__EXTRACTED INFORMATION__
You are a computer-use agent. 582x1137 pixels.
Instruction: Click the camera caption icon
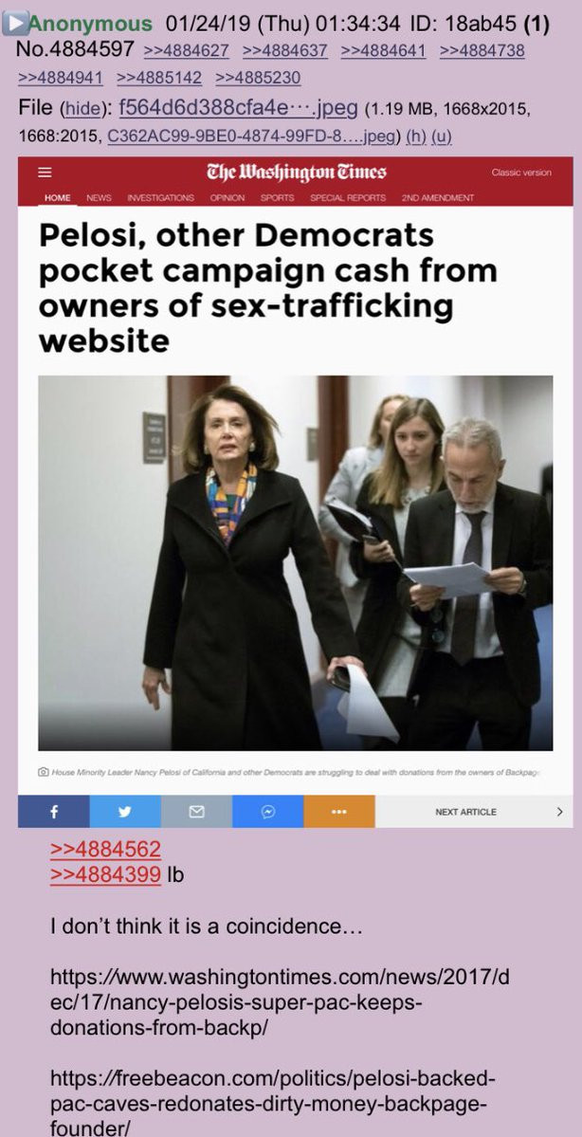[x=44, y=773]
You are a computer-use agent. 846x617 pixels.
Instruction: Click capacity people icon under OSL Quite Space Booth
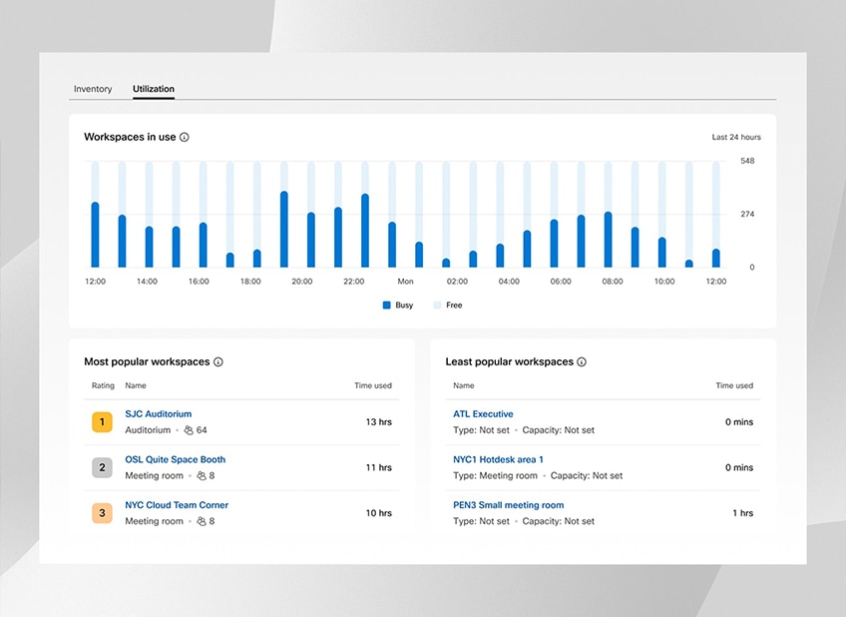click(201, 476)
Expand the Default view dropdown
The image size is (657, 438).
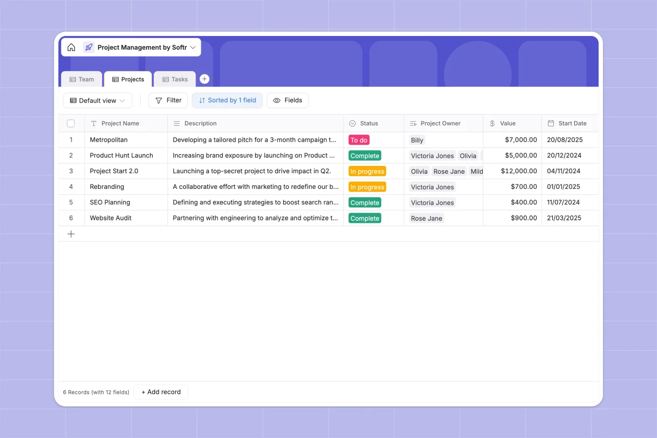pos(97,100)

...

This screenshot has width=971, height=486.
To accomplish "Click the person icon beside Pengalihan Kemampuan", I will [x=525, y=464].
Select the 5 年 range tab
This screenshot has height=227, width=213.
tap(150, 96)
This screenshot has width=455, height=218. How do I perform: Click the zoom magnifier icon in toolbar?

__EXERCISE INSTRUCTIONS__
In the material above, find each line that has the string "computer" and return it.

__RESPONSE FOR THIS EXERCISE__
You are a computer-use agent. 582x1137 pixels.
You are a computer-use agent. 846x617 pixels.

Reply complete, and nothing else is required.